Two weeks later, I sat on my parents’ toilet, staring at the red-brown bloom in the crotch of my pink Hanes cotton panties, and felt this strange combination of relief and creeping sadness that there was nothing to tie me to him at all.

I didn’t want to be pregnant — I’ve never been particularly filled with the urge to bear a child with any given guy — and the likelihood was so small that my birth control had failed anyway, but the tampon I rooted around under the sink for that morning felt like the final nail in the coffin for something I hadn’t really wanted to die. I went back to my room, lay down and stared at the ceiling above my childhood bed, thinking about all the ways he wasn’t thinking about me in that tiny, decisive moment. There was no reason for us to ever speak again, not even the smallest, awfulest, most uncomfortable reason neither of us wanted to have in the first place.

Then, I cried.

I still don’t know what it is, exactly, about those days or weeks after a break-up but before a period that feel so un-final: It’s not something that weighs on me at all after casual sex, and I know full well that even the slightest bit of worry about an accidental pregnancy isn’t really in keeping with the actual odds of one, given that I’ve been using some method of birth control since I was 17. But it still feels like a final-final moment of a relationship, as pointed as leaving one long-term boyfriend’s apartment with a tote bag filled with tampons and my toothbrush, or that searing humiliation when I went to look at another’s Facebook page and discovered he’d unfriended me, even though he was still emailing me that he missed me.

One time, an on-again, off-again boyfriend timed the end to my period: We’d had an accident saying goodbye before I moved out of New York City, breaking a condom two days after I’d forgotten to take my pill, and I’d thrown up the first round of emergency contraception. I was visiting my parents, again, when my period started a week late; I have never been so happy to ruin a pair of good underwear. I went to run an errand, so my mom wouldn’t hear the conversation, and he picked up right away.

”We’re safe!” I announced as soon as I heard his hello, planning to ask when he was going to come visit me in my new city.

“That’s so good to hear,” he said, “because I slept with someone else last night and didn’t want anything else outstanding.”

What do you say to finding out that the man you loved had been waiting for your period to move on — but couldn’t wait that long? We exchanged stilted congratulations and hung up, and I cried on the steering wheel of my mom’s car in a bank parking lot while an old tampon I’d found in a bathroom drawer soaked up the seeping evidence that there was nothing to hold us together.

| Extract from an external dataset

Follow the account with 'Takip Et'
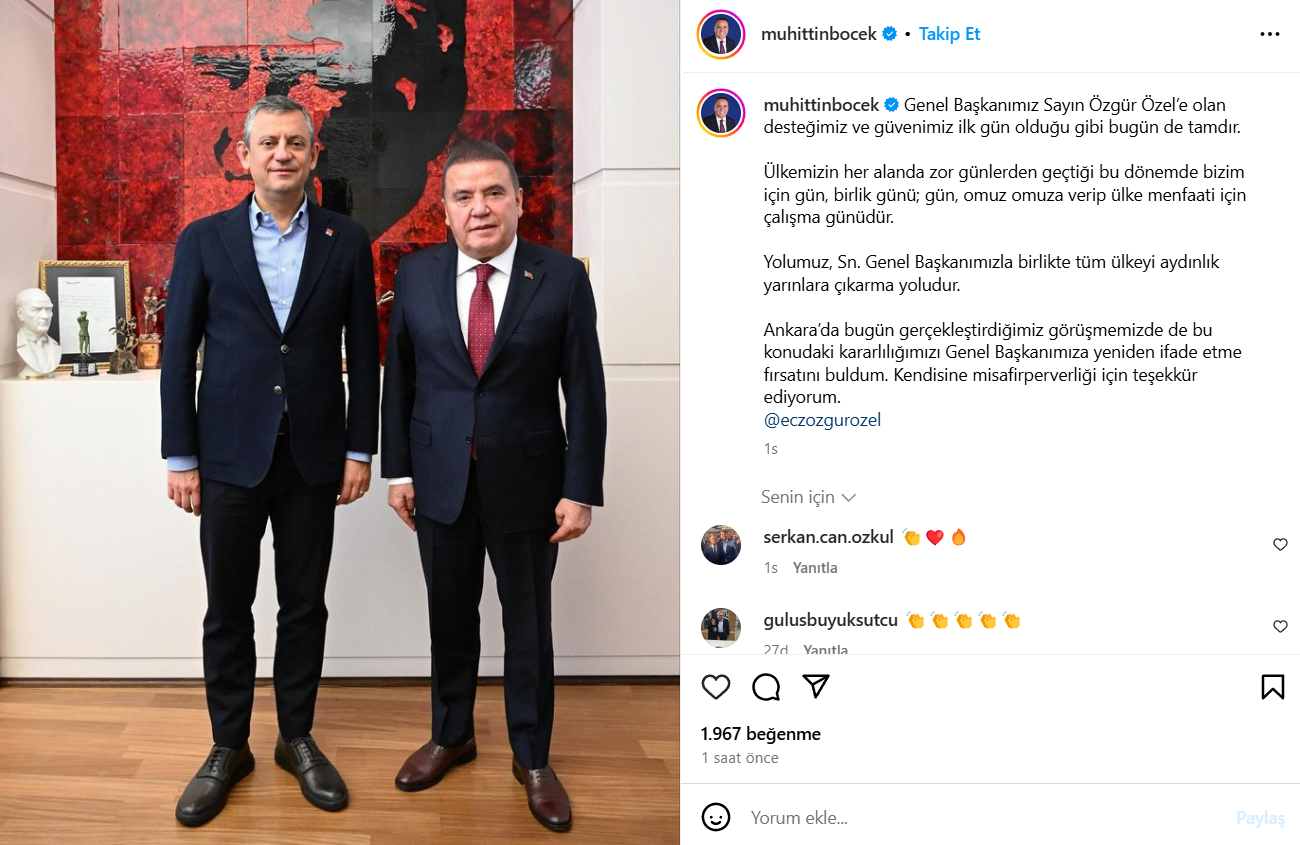 pyautogui.click(x=949, y=34)
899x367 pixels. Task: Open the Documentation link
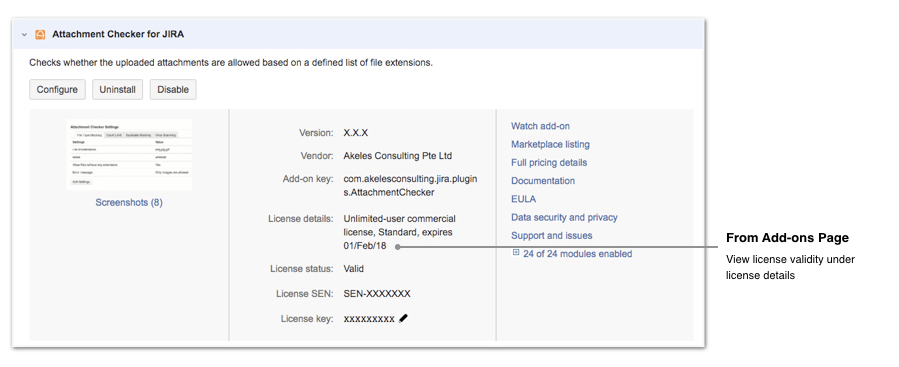tap(543, 181)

Every period wipes the slate clean. That’s it’s biological purpose, after all, to reset your womb, to slough off that which isn’t useful or wasn’t utilized, to prepare your uterus, yet anew, to deliver on your biological potential. This month’s lining, lovingly curated, is discarded every 28 days or so in favor of a new one, to prevent rotting.

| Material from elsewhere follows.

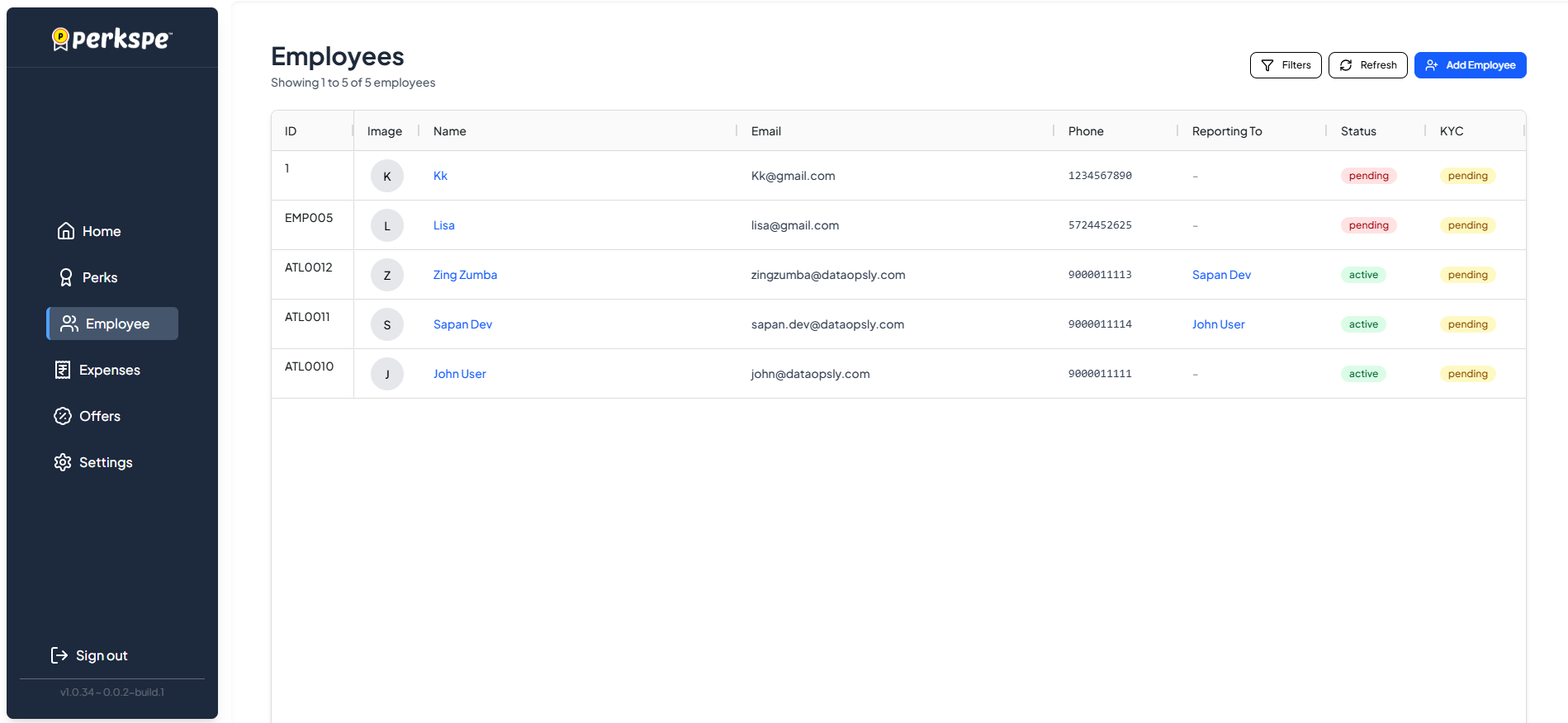Click the Perks ribbon badge icon

[66, 277]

Your menstrual cycle feels inexorable, though of course it’s not: It’ll stop at some point, no matter how you feel about it at the time. Each period is another month closer to your last one; each break-up is another shut door. The lack of a period is a sometimes-feared signifier that you’re quite possibly bound to somebody for longer than either of you intended or wanted. Its arrival, post-break-up, is the last bit of finality that you, too, are a bit of an empty vessel, waiting for the next moment of possibility to come.